I have a LOT to think about, but I just want to talk about a little chunk of it
So tonight was rough at my house. Tempers flared. People were tired and grumpy. It happens. Everyone went to bed and I was left alone to think about it all. I decided to watch t.v. instead and knit a hat. A flattish one drawn up on the top like a drawstring purse, then seamed down the back. My second. Chloe came out for a drink. Ethan came out for a drink. Extra hugs all around to make up for some of the cranky. Then I started watching this show, not the one I was intending to watch, dealing with murder. I seek out stuff like that because it scares me so much but fascinates me, too. It is after ten and out comes Ethan, saying, "Please, if you love me at all, watch something else." So I switched it to Parenthood, which was what I was meaning to watch in the first place. I told Ethan to go to bed, but he said "You know, I figured out why I'm afraid of zombies." So, what could I do, I hit the pause button. Ethan said, "I am afraid of zombies because I am afraid of dying. " I said everyone is afraid of dying at some point. When I really think about the reality that I am going to die, I have a mini panic attack. It's so scary, and you know why? Because we are afraid of the unknown. Ethan pointed at me and said "Exactly!" and went on to say that the only people who know what really happens when you die, are dead, and they can't tell us. We discussed near death experiences and what people have said about the white light and feeling of peace, but that we really don't know if our life just snuffs out and that's it and we don't really notice because we're done and over, or if our soul/spirit goes on, and where it goes. Scary for sure.
Then Ethan says "So, I really like middle school so far. . ." and I say, "You really don't want to go back to bed right now, do you? ;-) " and he says no, not really. Here's the thing: He's 12. If he wants to talk to me about something that doesn't have to do with video games, then I'm going to listen. Chloe does this too. She saves the most interesting thing for the least convenient time, like just at bedtime, or right before we have to leave for school. But I listen to her, too, because even though she's only 9, AND she's a girl, she doesn't really like to discuss her feelings very often. Catch as catch can.
So Ethan tells me about each class, and what he thinks of the teacher, and sometimes what he's been doing, and what he likes about middle school in general (like that changing classes means you aren't stuck with the kids that drive you crazy ALL DAY, but just for maybe one or two classes). He tells me that in English ( I think?) he is writing about the advantages of being one's age. So he has to write three things that are good about being 12. His are: he gets to drink caffeine sometimes. He earns more trust from his parents. He gets to go to middle school. Huh. Who knew? :-) Then I insisted he go to bed because it is picture day tomorrow, and I want him to be awake. Brief lecture about making sure his growing out hair is out of his eyes and that he doesn't have to smile like an idiot but I really don't want to see that half smirk he's been passing off as a smile in pictures lately. And off he went. I like it when my children come talk to me like that. I feel like I might get one or two things right when they do.
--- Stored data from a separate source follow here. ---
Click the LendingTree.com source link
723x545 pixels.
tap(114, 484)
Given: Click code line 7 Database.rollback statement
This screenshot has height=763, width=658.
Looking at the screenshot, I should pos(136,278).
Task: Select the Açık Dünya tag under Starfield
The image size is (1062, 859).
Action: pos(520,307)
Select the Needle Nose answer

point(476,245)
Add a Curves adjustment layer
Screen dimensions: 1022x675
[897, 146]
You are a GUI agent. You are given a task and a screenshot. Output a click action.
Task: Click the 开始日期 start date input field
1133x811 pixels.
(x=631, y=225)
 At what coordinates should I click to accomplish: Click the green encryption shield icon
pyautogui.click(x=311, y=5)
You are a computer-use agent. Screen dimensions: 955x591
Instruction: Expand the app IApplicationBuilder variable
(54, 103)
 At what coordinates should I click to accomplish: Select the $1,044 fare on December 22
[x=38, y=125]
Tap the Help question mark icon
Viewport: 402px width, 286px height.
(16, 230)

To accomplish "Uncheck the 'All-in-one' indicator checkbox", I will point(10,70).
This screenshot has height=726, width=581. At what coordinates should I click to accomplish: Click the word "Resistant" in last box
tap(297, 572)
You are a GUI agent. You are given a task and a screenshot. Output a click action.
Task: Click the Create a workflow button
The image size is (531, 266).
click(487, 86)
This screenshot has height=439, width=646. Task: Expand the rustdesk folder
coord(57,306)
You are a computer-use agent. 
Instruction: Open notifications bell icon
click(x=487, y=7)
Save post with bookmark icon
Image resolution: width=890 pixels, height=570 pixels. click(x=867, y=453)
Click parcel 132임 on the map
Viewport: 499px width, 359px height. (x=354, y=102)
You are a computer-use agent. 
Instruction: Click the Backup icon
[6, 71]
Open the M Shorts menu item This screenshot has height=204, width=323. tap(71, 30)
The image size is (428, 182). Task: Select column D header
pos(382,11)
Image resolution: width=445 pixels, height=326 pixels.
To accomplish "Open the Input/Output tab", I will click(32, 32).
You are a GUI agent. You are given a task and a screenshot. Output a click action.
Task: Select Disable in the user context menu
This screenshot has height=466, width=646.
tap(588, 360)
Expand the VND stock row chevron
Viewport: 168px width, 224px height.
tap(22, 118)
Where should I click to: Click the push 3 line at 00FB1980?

In other news, my dad called me today. He's still in the rehab center, but he saw the dr. today. He said that since he has another appointment in 6 months he reckons they believe he'll live that long at least. :-) He sounded good. Someone came up to him and said "Ken, don't you think you should come inside? Ken??" but with a tone that said "You're coming inside now, buddy." and I thought "Listen nurse/aide/cna lady, he's 72 years old and capable of making decisions like "Should I go inside now." but I know that loss of total autonomy is a side effect of such places, and I believe they're doing him more good than harm. Also, my oldest sister, who I have been in contact with more since my dad's surgery than probably for the last 10 years sent me a text saying she'd been fired from her job. I sent back a bunch of encouraging and hopefully somewhat funny responses, but I didn't hear anything more so should probably call her tomorrow.
I have more, like what it feels like to be back in contact with my niece and nephew--the children of my dead sister--after years of not really knowing where they were or what they were doing. Maybe later. If you read the whole entry, I should send you cookies.